De todos depende

El último sábado se registró en Tres Arroyos un episodio que refleja la poca tolerancia que tiene parte de la sociedad por estos días. En el estadio de Olimpo, se desarrollaba con normalidad el partido que protagonizaban el local y Agrario de De la Garma.

Cuando nada hacía pensar en la posibilidad de un incidente, el jugador garmense Martín Ramos, le propinó un golpe de puño al árbitro del encuentro, Aldo Soriano, luego de una falta que el juez había marcado en su contra.

Ahora bien, lejos de tratarse de un episodio extraordinario, similares situaciones ocurren día a día, en diferentes ámbitos del quehacer cotidiano. Aunque no siempre se trate de violencia física, las agresiones verbales se han transformado en moneda corriente y están a la orden del día.

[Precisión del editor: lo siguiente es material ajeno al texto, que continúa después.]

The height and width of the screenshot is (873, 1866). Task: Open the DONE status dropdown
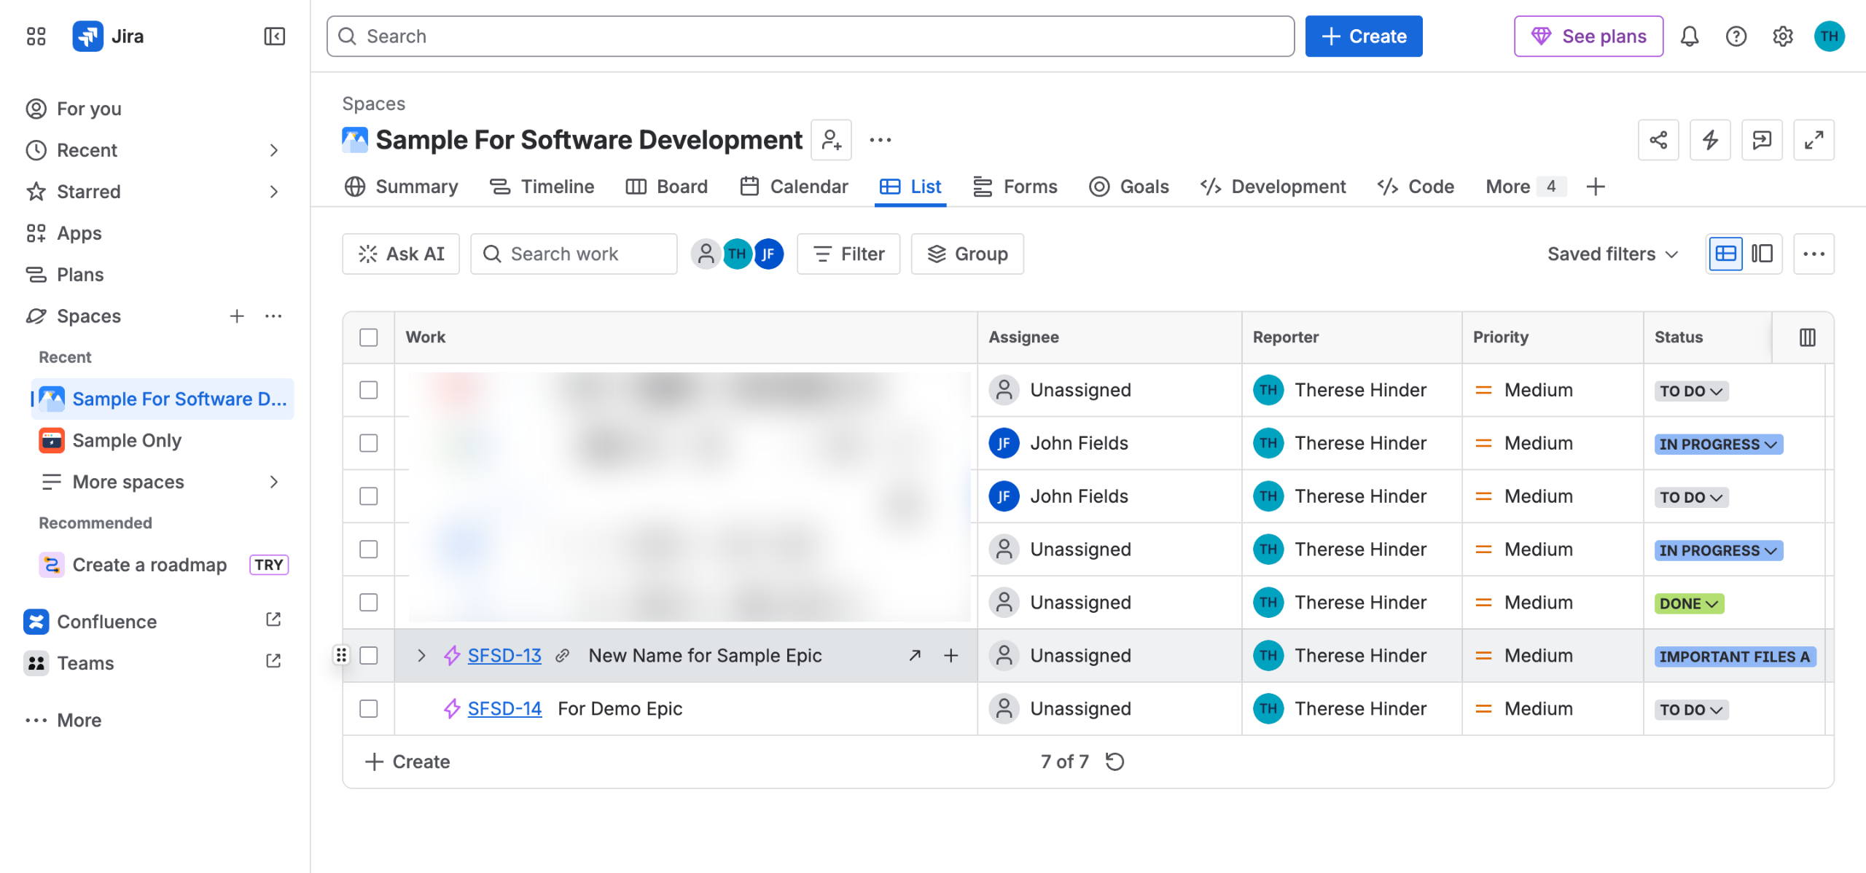coord(1689,603)
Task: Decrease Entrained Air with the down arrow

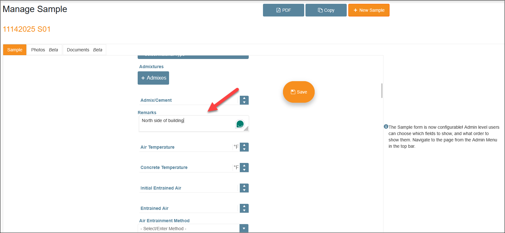Action: click(244, 210)
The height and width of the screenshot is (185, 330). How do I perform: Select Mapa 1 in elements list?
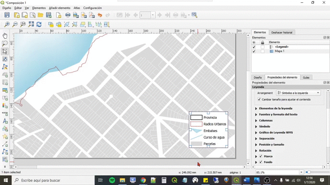click(x=279, y=51)
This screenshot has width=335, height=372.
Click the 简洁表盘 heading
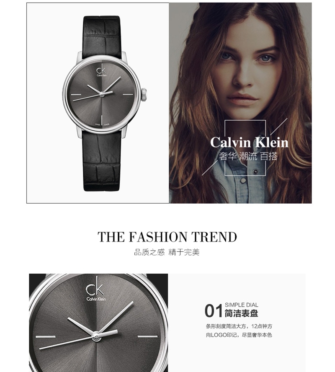(241, 313)
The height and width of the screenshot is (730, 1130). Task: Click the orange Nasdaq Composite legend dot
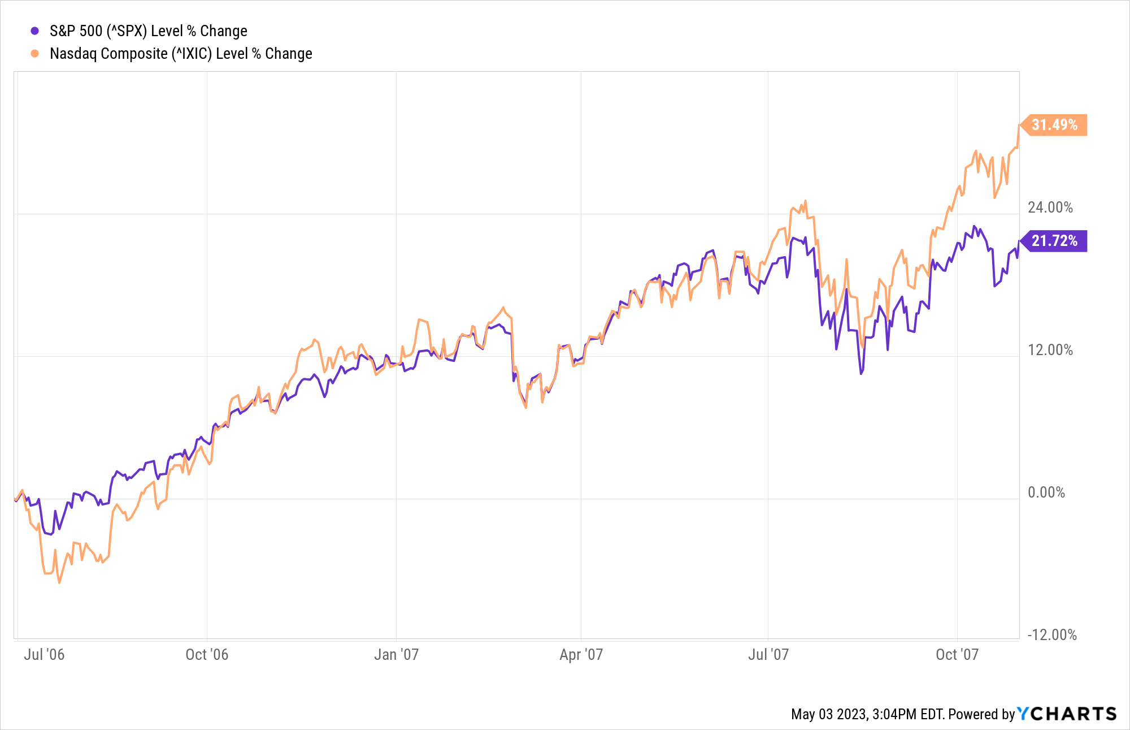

Esto es consecuencia de diversos factores. En primer lugar, la situación se debe contextualizar con problemáticas que afectan a gran parte de la sociedad. El hecho que a la mayoría no le alcance el sueldo para satisfacer lo básico, produce que el nivel de sensibilidad vaya en aumento.

Asimismo, hay otros motivos que influyen en la poca tolerancia que tienen las personas, y que evidencian un alto grado de violencia social.

El exceso de individualismo y el ritmo acelerado de vida, son complementos que favorecen y alimentan esta problemática, y que a su vez son denominadores comunes de cualquier ciudad que posea un grado medio de habitantes, como es Tres Arroyos.

Ante todo lo dicho, y en procura de establecer una sociedad menos violenta, sería apropiado tomar conciencia de que este tipo de conductas, afectan a toda la sociedad y que, sin dudas, disminuyen su calidad de vida.